Chapter 28

“Whuh the—” As soon as Dupree’s mouth was open, I stuffed his words back into it with a dirty rag. The next sound he heard was the hammer of Clemmie’s pepper pot cocking back right next to his ear and me telling him that if he made one more sound, he’d meet his Jesus that very day. I whispered even though the passed-out pack of degenerates littering the ground around the campfire they’d returned to like the morons they were wouldn’t have stirred had an artillery round landed in their midst.

Still half jugged and entirely terrified, Dupree offered little resistance when I ordered him at gunpoint farther into the woods.

The forest floor was carpeted with a deep layer of pine needles that deadened our footsteps. I marched Dupree down to where the Appomattox River, churned to mud by the horses and men of two armies, was flanked by a wall of granite that would do to baffle the sound of the little revolver being fired point-blank into a man.

Not wanting to die next to a desolate mud wallow, the bushwhacker whirled around and made to grab the gun from my hand. His buckskin shirt and britches were stiff with filth and Dupree lumbered about with no more grace than a shaggy bear. I easily sidestepped his lunge and he stumbled face-first into the gravelly muck. He flipped over and lay there panting, two white eye holes and one pink, near-toothless mouth in all that slimy brown.

“Rebel,” I told him, “you already given me two reasons to blow out your lamp. Don’t give me another.”

But he did. He scrambled over and made a grab for my ankle. Lord, the man moved slow. I stepped hard on the top of his hand, trapped it beneath my shoe and the sharp gravel and ground down hard. Dupree shrieked as the shards of granite cut into his palm. Though any motion caused his hand to be mashed even deeper against the pointed stones, he wriggled about and yanked on my ankle until I kicked him in the head with my free foot.

Sometime later, when Dupree came to, he noticed immediately that he was sprawled out on his back in the mud, naked as the day he was born. “Whuh? Whuh?” he sputtered, splashing through the shallow water as he tried to crawfish away from the barrel of the revolver pointed straight at his little nubbin.

“Take your boots off,” I ordered.

“You can have them,” he said, obeying. “I’d of given you the buckskins, too,” he added for I was now wearing his filthy garments.

After the boots came off, he struggled to his knees, put his hands together and begged me to let him live. “Listen, I got money. Silver them planters buried. It’s all melted down. Buried in a secret place. I’ll take you right to it. You can have it. Have it all. Please…”

He started blubbering so hard I could barely make out the lies he was confabulating about the fortune in Secesh silver he was hiding so he could go on living off the weevily hardtack he stole from the Union army.
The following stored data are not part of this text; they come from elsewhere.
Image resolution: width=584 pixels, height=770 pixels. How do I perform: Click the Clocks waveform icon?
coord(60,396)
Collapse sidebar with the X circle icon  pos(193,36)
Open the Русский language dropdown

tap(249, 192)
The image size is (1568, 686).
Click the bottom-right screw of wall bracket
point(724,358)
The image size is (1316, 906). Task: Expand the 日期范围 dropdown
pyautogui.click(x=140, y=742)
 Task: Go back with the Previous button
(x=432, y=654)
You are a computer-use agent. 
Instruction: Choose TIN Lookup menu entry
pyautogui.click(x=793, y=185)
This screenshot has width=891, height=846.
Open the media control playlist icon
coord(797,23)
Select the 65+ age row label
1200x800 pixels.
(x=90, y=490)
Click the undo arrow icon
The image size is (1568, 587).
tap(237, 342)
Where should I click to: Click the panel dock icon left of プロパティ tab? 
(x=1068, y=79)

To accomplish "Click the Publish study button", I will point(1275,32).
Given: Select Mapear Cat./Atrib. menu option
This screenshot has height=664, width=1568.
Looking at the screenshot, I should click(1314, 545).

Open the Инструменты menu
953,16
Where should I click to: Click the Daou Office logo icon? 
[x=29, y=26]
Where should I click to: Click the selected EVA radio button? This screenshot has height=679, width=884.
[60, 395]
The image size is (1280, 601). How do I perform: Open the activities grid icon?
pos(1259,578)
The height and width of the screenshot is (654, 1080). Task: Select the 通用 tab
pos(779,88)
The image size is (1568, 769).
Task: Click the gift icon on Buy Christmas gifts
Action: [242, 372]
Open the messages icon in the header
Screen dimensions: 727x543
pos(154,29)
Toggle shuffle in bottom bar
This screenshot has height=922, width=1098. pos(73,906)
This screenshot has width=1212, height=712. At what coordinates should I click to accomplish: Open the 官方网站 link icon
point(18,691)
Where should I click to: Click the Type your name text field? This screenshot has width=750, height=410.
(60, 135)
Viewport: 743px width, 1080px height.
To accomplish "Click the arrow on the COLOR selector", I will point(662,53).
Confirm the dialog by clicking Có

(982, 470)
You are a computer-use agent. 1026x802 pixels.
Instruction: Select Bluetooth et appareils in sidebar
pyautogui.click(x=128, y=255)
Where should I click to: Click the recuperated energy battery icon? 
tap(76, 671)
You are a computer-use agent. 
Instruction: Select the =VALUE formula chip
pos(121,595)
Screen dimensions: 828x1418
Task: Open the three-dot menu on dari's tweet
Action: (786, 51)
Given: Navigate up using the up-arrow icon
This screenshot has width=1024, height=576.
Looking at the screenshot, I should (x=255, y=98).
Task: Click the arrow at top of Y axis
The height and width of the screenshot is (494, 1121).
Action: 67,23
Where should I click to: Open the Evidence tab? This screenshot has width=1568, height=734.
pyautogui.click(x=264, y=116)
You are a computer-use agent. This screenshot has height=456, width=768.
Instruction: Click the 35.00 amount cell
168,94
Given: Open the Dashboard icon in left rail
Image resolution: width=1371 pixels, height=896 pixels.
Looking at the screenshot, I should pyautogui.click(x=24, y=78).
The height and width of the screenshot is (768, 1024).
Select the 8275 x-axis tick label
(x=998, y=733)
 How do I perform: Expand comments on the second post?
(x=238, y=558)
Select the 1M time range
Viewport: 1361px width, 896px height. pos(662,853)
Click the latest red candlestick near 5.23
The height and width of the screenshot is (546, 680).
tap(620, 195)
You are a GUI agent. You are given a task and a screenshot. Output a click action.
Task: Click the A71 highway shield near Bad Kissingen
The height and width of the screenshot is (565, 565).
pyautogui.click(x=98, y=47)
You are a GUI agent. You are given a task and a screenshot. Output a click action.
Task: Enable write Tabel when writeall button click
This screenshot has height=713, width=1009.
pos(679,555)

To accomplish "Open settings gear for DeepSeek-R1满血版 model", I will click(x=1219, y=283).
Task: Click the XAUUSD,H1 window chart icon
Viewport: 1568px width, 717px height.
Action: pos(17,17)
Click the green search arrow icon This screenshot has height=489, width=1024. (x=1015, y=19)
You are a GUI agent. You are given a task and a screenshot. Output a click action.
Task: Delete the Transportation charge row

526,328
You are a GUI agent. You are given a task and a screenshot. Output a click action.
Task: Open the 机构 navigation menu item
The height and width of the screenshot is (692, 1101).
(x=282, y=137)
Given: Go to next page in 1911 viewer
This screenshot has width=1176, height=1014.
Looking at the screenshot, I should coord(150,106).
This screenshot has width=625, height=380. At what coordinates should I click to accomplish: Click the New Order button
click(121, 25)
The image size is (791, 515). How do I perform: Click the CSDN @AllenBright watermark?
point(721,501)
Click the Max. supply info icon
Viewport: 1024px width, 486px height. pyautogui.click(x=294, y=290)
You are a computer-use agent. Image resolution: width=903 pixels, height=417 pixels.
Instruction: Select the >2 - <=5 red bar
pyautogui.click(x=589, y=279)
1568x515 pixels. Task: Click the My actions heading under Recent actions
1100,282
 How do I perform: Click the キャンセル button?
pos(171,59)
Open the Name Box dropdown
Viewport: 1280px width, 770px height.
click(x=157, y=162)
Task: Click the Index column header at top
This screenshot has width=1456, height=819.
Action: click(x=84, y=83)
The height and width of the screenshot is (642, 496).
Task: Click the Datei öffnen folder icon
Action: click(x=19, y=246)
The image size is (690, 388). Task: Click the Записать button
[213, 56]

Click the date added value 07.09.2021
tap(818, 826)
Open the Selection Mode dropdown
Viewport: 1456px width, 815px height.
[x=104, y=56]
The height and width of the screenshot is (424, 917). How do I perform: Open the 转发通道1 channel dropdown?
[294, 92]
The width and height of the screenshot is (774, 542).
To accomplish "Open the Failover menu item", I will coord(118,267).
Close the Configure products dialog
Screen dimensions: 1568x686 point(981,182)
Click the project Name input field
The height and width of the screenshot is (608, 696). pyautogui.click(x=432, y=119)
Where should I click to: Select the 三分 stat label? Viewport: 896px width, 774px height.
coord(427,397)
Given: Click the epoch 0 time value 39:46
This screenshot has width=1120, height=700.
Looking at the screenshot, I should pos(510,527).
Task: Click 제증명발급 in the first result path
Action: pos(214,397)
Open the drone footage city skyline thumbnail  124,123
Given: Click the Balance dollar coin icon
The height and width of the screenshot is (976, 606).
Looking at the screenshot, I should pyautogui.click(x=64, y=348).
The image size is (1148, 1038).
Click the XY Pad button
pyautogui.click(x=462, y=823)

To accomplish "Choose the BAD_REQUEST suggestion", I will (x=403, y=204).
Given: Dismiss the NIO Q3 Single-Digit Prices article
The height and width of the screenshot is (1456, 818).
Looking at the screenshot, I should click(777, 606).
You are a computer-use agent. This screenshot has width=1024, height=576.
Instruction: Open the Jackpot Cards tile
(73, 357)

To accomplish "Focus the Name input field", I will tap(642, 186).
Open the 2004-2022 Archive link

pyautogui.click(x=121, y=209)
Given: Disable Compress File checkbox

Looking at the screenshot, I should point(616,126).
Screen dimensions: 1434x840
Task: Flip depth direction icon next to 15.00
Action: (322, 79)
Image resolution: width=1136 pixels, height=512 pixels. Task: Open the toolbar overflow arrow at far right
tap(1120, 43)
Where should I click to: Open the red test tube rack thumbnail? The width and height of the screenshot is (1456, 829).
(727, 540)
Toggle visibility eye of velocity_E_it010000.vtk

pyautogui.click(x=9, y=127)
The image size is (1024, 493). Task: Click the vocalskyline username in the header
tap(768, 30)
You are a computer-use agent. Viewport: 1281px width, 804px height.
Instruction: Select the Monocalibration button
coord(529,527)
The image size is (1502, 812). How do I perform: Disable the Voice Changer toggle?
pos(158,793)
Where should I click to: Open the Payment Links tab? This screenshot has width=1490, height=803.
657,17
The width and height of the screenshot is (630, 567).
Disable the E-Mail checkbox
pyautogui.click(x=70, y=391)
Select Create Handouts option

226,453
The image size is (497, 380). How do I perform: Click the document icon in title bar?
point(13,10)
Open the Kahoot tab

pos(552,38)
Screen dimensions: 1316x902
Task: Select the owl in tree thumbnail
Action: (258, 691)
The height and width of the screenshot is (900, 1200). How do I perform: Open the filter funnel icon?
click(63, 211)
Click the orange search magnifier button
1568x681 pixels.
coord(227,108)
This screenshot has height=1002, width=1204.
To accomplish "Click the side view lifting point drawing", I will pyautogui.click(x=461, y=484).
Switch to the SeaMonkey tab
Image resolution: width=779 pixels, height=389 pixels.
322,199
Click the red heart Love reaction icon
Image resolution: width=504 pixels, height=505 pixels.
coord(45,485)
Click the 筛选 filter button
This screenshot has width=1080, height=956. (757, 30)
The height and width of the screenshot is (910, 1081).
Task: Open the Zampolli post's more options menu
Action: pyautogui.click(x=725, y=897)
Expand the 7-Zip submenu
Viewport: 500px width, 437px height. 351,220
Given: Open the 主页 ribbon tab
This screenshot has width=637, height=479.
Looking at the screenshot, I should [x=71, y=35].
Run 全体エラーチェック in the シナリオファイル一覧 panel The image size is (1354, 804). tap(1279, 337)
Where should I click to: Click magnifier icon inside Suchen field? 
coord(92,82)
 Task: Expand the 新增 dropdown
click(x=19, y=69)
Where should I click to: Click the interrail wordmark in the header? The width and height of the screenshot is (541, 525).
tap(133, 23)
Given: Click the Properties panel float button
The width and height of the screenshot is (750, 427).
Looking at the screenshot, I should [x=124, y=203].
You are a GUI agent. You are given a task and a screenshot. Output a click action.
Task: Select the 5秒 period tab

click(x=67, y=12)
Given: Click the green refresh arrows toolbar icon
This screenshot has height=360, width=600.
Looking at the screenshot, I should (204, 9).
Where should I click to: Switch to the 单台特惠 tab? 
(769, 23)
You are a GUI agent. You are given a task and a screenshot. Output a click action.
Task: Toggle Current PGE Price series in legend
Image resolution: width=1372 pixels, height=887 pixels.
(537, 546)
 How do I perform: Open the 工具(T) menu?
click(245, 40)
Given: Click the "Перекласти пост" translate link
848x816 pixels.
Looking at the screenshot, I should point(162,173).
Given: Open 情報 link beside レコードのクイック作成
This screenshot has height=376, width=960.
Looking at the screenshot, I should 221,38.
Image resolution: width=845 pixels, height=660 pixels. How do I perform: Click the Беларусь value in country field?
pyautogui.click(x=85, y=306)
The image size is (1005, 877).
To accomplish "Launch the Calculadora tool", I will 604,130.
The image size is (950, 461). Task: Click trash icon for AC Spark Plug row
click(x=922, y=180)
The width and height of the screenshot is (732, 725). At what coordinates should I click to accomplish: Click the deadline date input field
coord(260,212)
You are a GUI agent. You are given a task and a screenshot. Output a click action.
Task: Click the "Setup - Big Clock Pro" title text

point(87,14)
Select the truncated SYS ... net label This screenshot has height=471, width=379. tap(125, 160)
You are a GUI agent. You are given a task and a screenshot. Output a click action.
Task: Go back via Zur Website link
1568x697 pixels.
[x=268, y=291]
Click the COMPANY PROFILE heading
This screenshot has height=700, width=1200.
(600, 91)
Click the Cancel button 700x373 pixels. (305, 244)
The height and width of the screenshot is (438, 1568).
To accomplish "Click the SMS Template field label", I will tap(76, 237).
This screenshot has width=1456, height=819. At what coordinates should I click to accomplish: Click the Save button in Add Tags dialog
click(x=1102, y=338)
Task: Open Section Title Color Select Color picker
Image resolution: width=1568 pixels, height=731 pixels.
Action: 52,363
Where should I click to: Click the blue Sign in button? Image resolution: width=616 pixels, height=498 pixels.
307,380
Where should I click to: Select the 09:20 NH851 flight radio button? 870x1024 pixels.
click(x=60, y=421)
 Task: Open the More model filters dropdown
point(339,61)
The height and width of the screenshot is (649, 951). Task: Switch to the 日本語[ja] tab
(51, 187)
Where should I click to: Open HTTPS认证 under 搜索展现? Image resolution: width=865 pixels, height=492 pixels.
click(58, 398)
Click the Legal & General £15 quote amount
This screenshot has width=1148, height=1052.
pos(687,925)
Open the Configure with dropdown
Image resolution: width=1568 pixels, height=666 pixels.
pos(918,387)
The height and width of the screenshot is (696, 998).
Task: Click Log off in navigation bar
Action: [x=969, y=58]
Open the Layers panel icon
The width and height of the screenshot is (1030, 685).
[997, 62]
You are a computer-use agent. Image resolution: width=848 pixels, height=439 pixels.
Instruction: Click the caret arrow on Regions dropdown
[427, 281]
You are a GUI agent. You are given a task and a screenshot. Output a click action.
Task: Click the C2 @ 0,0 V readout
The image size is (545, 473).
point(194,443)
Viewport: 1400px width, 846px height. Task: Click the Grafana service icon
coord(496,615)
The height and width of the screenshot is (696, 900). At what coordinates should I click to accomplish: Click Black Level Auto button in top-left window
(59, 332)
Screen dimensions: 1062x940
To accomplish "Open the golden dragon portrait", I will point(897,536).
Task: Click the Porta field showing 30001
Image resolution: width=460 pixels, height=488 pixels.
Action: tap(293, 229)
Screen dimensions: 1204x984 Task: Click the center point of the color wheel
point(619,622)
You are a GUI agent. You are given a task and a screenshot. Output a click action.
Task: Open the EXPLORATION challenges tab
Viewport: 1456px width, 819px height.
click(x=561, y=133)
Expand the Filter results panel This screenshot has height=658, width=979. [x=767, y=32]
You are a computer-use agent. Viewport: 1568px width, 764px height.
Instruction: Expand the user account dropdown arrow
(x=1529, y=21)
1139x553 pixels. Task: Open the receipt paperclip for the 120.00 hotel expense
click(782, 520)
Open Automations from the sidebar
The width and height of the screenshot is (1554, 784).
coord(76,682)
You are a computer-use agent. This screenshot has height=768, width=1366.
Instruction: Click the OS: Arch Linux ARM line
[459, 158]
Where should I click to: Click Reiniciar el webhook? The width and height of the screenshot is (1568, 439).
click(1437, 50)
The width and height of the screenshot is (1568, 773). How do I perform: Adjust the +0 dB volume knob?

I ordered him to shut up and get to his feet then took my sweet time circling that miserable specimen shivering in the cold, hands cupped over his crotch, runty legs bowed out, arms skinny as hickory branches. If this item’d come wrapped in a black skin, he wouldn’t have fetched three dollars on the auction block. He’d of ended his life swinging a grub hoe down in Mississippi.

“Please, please, please—”

“Shut your trap and listen.”

His shameless begging fell off to a whimper of the most pitiable sort. When he finally shut up, I advised him, “Next time someone tells you to take your hand off a lady—”

I paused to shoot off the big toe of his left foot and he dropped on his ass, howling and clutching at his four-toed paw as the blood gushed through his fingers and down his skinny shank, before I concluded, “You best listen to her.”